Tengo uno de mis contactos «internéticos» ―no preciso el sexo por razones de discreción ladina― que me tiene sumido entre la
inquietud y la euforia con el envío puntual de un abanico de archivos que van, desde el más grave
de los peligros patológicos que me acechan por doquier, hasta el más hermoso porvenir que me garantizará
longevidad si cuido mi ingesta diaria o practico un breve rosario de ejercicios mañaneros de yoga.

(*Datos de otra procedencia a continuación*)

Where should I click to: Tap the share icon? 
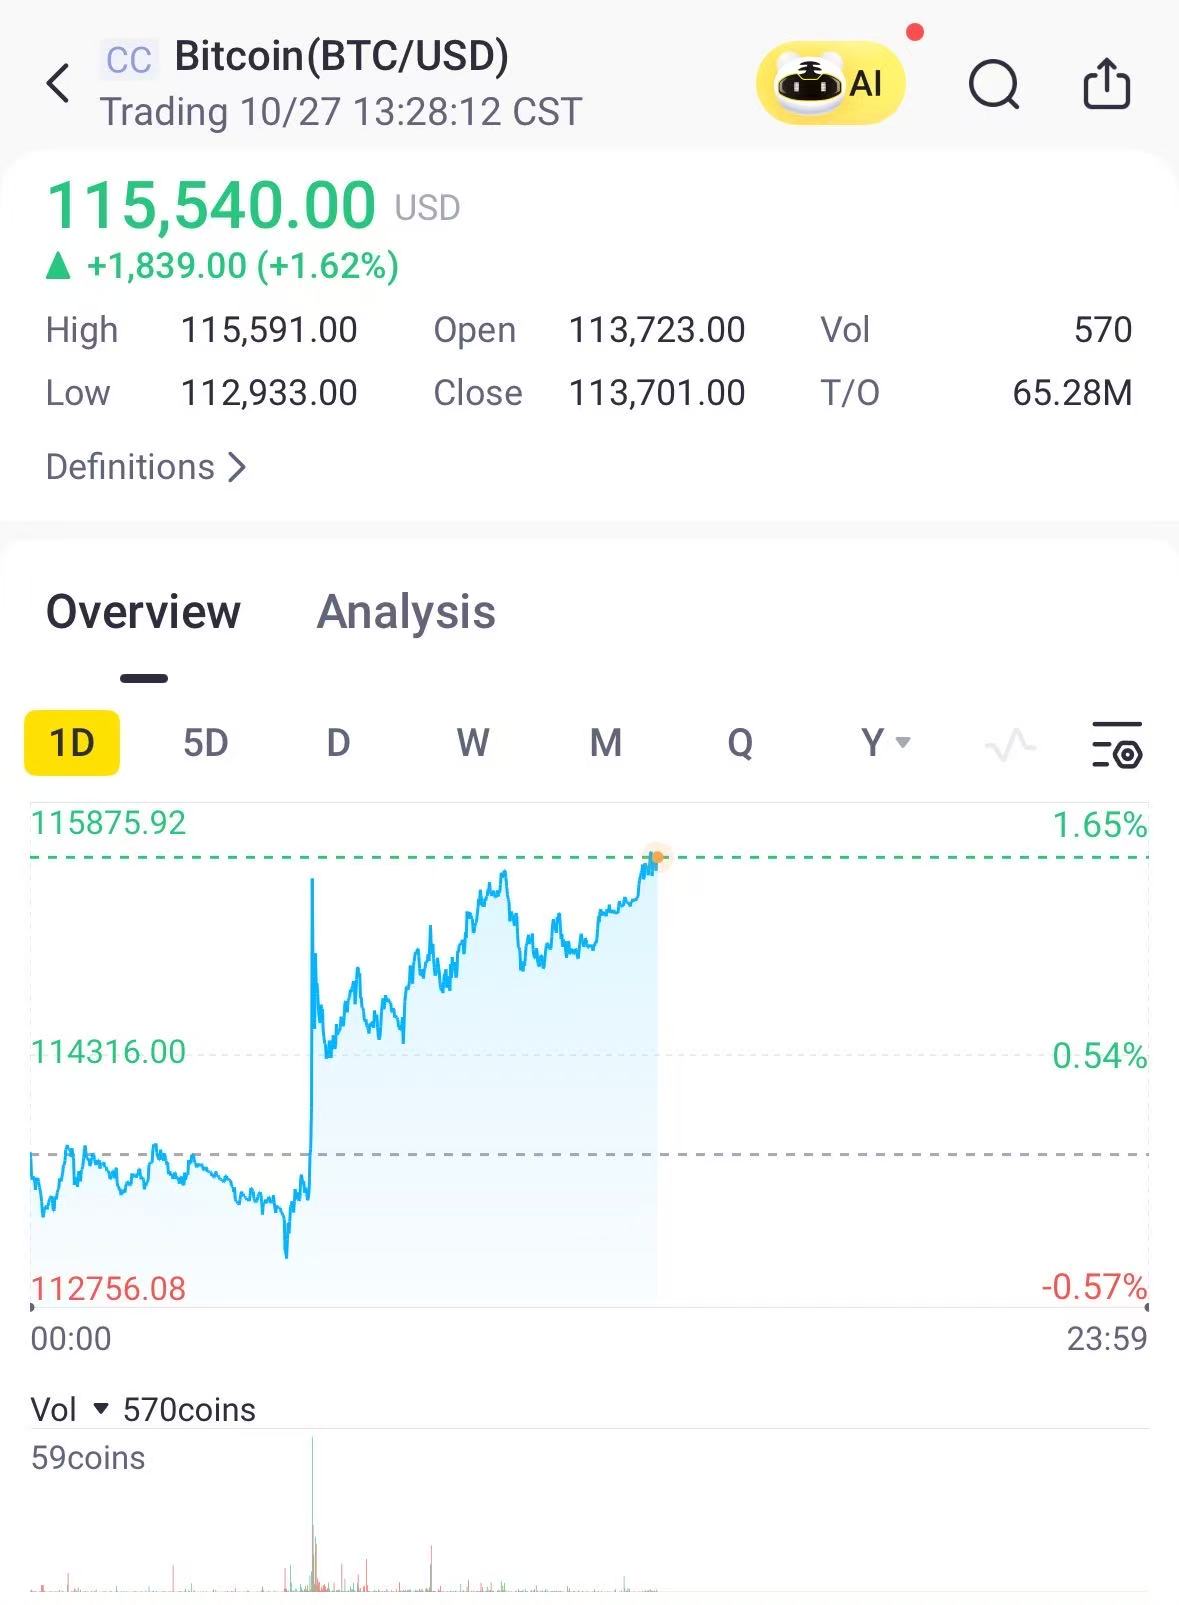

Incluso me previene para ser cuidadoso con mi
conducta mundana para caminar por la vida henchido de virtudes morales, cuando
no me regala con decenas de prácticas sociales para convertir mi paso por este
descalabrado mundo en paz y sosiego.
Últimamente está también revitalizando mis
nostalgias con recuerdos de otras épocas, ―vividas entre penurias
y algunos mandobles escolares― aludiendo a diversiones infantiles de riesgo y rudezas higiénicas. Gracias
a estos últimos envíos, voy descubriendo lo felices que éramos los chicos en
aquellos años de posguerra, jugando al burro, al marro, el aro o la peonza y los descomunales batacazos que nos dábamos con
la bicicleta o el patín ―tan artesano como inseguro― y que invariablemente terminaban con el
temido alcohol en las rodillas.
Ni que decir tiene que estas últimas
aportaciones son las más eficaces para que, longevos y no tanto, cometan alguna
torpeza tratando de emular aquellas hazañas infantiles. Porque, amigos, tengo para mi que
poseen la voluntad más clara que el cacumen y terminan una carrera de cien
metros con palpitaciones y espasmos, cuando no con una luxación de tobillo o un
codo en cabestrillo.
Hay otros envíos que, estos sí, son de mi
especial agrado porque en ellos me muestran imágenes de lo que es la más apreciada
de mis aficiones cuando tengo una cámara en ristre. Fotografías espectaculares,
―en
ocasiones un tanto veladas por la torpeza del manipulador de la muestra― que consiguen situarme, desde
las alturas del Machu Pichu peruano hasta las estaciones del metro moscovita
pasando por las Alpujarras andaluzas. Además del placer de la belleza mostrada,
vienen con el aliño de placenteras melodías que le trasladan a uno, desde los
ensueños musicales de Euterpe hasta las celebradas melodías de los Beatles, en
un apresurado espacio de seis minutos.
Es posible que alguien piense, a la vista de
este recuento de mensajes entre educativos y lúdicos, que repruebo semejantes
conductas cuando lo que me sucede es todo lo contrario. Porque descubro que,
como se dice en algunos de ellos, son el recuerdo personal de un amigo de
especial estima. De manera que si algo tengo que objetar, es que cuiden sus
afanes y eviten, siempre que sea posible, duplicarlos o triplicarlos, porque
tengo la manía de abrir siempre todo lo que me mandan y, al cabo de setenta
años largos de vida, el tiempo se me agota y lo necesito, por ejemplo, para mejorar mi dominio del solfeo que ya es hora.